Required task -> Convert the lines below into a JSON list of strings, one string per line, omitting blank lines.

Data listing ->
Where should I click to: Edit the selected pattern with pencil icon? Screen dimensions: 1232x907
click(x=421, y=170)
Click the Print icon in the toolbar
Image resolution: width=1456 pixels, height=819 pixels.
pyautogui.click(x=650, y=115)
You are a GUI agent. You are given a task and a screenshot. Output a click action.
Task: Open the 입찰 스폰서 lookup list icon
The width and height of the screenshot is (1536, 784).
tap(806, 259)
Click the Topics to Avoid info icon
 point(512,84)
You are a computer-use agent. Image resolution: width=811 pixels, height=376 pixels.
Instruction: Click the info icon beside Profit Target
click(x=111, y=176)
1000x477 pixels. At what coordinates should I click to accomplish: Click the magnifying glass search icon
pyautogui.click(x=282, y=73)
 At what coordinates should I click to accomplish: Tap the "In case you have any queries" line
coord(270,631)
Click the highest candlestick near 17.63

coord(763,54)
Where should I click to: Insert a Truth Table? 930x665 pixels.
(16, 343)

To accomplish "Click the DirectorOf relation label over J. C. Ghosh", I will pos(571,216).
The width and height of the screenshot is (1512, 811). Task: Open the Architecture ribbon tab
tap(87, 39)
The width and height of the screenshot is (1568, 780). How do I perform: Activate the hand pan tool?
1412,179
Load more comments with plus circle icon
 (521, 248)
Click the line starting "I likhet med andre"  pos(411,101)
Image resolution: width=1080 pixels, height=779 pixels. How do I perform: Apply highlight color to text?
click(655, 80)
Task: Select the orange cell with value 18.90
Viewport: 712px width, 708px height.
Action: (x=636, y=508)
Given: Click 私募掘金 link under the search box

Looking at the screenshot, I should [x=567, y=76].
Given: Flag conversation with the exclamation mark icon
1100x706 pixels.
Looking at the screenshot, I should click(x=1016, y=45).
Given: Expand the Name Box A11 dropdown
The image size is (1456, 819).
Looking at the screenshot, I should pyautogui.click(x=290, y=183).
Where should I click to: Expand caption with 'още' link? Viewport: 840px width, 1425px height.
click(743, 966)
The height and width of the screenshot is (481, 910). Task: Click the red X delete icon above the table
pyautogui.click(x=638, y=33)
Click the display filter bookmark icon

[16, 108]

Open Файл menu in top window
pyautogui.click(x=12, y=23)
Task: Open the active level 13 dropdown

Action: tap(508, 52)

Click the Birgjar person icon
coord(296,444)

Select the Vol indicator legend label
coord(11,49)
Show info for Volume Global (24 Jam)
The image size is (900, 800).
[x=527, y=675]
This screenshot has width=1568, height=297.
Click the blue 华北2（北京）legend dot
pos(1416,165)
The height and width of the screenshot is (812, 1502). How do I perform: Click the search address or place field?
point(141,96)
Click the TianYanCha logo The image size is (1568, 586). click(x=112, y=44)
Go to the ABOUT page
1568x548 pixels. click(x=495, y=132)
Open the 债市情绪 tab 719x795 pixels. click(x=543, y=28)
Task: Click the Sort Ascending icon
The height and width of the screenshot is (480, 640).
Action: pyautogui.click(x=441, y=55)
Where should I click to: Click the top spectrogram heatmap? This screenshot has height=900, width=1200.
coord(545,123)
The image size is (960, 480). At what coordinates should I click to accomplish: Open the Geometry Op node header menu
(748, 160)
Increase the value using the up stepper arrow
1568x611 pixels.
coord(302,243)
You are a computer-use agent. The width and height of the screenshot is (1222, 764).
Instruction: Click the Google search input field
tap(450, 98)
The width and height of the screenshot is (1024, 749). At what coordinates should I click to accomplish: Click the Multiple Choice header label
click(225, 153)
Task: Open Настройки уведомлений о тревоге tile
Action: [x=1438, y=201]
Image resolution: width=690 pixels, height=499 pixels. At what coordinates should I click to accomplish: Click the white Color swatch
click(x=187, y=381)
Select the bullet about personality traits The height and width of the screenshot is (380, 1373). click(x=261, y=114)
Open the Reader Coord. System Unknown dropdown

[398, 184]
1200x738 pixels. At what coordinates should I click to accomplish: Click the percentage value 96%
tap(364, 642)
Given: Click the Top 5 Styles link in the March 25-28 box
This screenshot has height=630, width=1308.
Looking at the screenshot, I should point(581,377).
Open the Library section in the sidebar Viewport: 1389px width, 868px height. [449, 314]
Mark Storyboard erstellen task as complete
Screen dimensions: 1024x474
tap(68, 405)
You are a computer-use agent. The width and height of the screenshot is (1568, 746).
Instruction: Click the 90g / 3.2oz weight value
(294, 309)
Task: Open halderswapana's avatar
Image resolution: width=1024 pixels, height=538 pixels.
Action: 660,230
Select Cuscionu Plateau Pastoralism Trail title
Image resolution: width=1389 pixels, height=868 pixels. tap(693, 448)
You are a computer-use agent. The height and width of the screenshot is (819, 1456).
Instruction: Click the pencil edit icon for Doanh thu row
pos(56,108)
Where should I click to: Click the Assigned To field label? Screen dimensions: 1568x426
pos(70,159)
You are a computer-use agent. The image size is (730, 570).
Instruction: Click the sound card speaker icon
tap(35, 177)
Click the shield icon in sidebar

The reply ->
[
  "Where should I click to: Edit the selected pattern with pencil icon? Screen dimensions: 1232x907",
  "click(x=421, y=170)",
  "Click the Print icon in the toolbar",
  "Image resolution: width=1456 pixels, height=819 pixels.",
  "pyautogui.click(x=650, y=115)",
  "You are a GUI agent. You are given a task and a screenshot. Output a click action.",
  "Task: Open the 입찰 스폰서 lookup list icon",
  "The width and height of the screenshot is (1536, 784).",
  "tap(806, 259)",
  "Click the Topics to Avoid info icon",
  " point(512,84)",
  "You are a computer-use agent. Image resolution: width=811 pixels, height=376 pixels.",
  "Instruction: Click the info icon beside Profit Target",
  "click(x=111, y=176)",
  "1000x477 pixels. At what coordinates should I click to accomplish: Click the magnifying glass search icon",
  "pyautogui.click(x=282, y=73)",
  " At what coordinates should I click to accomplish: Tap the \"In case you have any queries\" line",
  "coord(270,631)",
  "Click the highest candlestick near 17.63",
  "coord(763,54)",
  "Where should I click to: Insert a Truth Table? 930x665 pixels.",
  "(16, 343)",
  "To accomplish \"Click the DirectorOf relation label over J. C. Ghosh\", I will pos(571,216).",
  "The width and height of the screenshot is (1512, 811). Task: Open the Architecture ribbon tab",
  "tap(87, 39)",
  "The width and height of the screenshot is (1568, 780). How do I perform: Activate the hand pan tool?",
  "1412,179",
  "Load more comments with plus circle icon",
  " (521, 248)",
  "Click the line starting \"I likhet med andre\"  pos(411,101)",
  "Image resolution: width=1080 pixels, height=779 pixels. How do I perform: Apply highlight color to text?",
  "click(655, 80)",
  "Task: Select the orange cell with value 18.90",
  "Viewport: 712px width, 708px height.",
  "Action: (x=636, y=508)",
  "Given: Click 私募掘金 link under the search box",
  "Looking at the screenshot, I should [x=567, y=76].",
  "Given: Flag conversation with the exclamation mark icon",
  "1100x706 pixels.",
  "Looking at the screenshot, I should click(x=1016, y=45).",
  "Given: Expand the Name Box A11 dropdown",
  "The image size is (1456, 819).",
  "Looking at the screenshot, I should pyautogui.click(x=290, y=183).",
  "Where should I click to: Expand caption with 'още' link? Viewport: 840px width, 1425px height.",
  "click(743, 966)",
  "The height and width of the screenshot is (481, 910). Task: Click the red X delete icon above the table",
  "pyautogui.click(x=638, y=33)",
  "Click the display filter bookmark icon",
  "[16, 108]",
  "Open Файл menu in top window",
  "pyautogui.click(x=12, y=23)",
  "Task: Open the active level 13 dropdown",
  "Action: tap(508, 52)",
  "Click the Birgjar person icon",
  "coord(296,444)",
  "Select the Vol indicator legend label",
  "coord(11,49)",
  "Show info for Volume Global (24 Jam)",
  "The image size is (900, 800).",
  "[x=527, y=675]",
  "This screenshot has width=1568, height=297.",
  "Click the blue 华北2（北京）legend dot",
  "pos(1416,165)",
  "The height and width of the screenshot is (812, 1502). How do I perform: Click the search address or place field?",
  "point(141,96)",
  "Click the TianYanCha logo The image size is (1568, 586). click(x=112, y=44)",
  "Go to the ABOUT page",
  "1568x548 pixels. click(x=495, y=132)",
  "Open the 债市情绪 tab 719x795 pixels. click(x=543, y=28)",
  "Task: Click the Sort Ascending icon",
  "The height and width of the screenshot is (480, 640).",
  "Action: pyautogui.click(x=441, y=55)",
  "Where should I click to: Click the top spectrogram heatmap? This screenshot has height=900, width=1200.",
  "coord(545,123)",
  "The image size is (960, 480). At what coordinates should I click to accomplish: Open the Geometry Op node header menu",
  "(748, 160)",
  "Increase the value using the up stepper arrow",
  "1568x611 pixels.",
  "coord(302,243)",
  "You are a computer-use agent. The width and height of the screenshot is (1222, 764).",
  "Instruction: Click the Google search input field",
  "tap(450, 98)",
  "The width and height of the screenshot is (1024, 749). At what coordinates should I click to accomplish: Click the Multiple Choice header label",
  "click(225, 153)",
  "Task: Open Настройки уведомлений о тревоге tile",
  "Action: [x=1438, y=201]",
  "Image resolution: width=690 pixels, height=499 pixels. At what coordinates should I click to accomplish: Click the white Color swatch",
  "click(x=187, y=381)",
  "Select the bullet about personality traits The height and width of the screenshot is (380, 1373). click(x=261, y=114)",
  "Open the Reader Coord. System Unknown dropdown",
  "[398, 184]",
  "1200x738 pixels. At what coordinates should I click to accomplish: Click the percentage value 96%",
  "tap(364, 642)",
  "Given: Click the Top 5 Styles link in the March 25-28 box",
  "This screenshot has height=630, width=1308.",
  "Looking at the screenshot, I should point(581,377).",
  "Open the Library section in the sidebar Viewport: 1389px width, 868px height. [449, 314]",
  "Mark Storyboard erstellen task as complete",
  "Screen dimensions: 1024x474",
  "tap(68, 405)",
  "You are a computer-use agent. The width and height of the screenshot is (1568, 746).",
  "Instruction: Click the 90g / 3.2oz weight value",
  "(294, 309)",
  "Task: Open halderswapana's avatar",
  "Image resolution: width=1024 pixels, height=538 pixels.",
  "Action: 660,230",
  "Select Cuscionu Plateau Pastoralism Trail title",
  "Image resolution: width=1389 pixels, height=868 pixels. tap(693, 448)",
  "You are a computer-use agent. The height and width of the screenshot is (819, 1456).",
  "Instruction: Click the pencil edit icon for Doanh thu row",
  "pos(56,108)",
  "Where should I click to: Click the Assigned To field label? Screen dimensions: 1568x426",
  "pos(70,159)",
  "You are a computer-use agent. The image size is (730, 570).",
  "Instruction: Click the sound card speaker icon",
  "tap(35, 177)",
  "Click the shield icon in sidebar"
]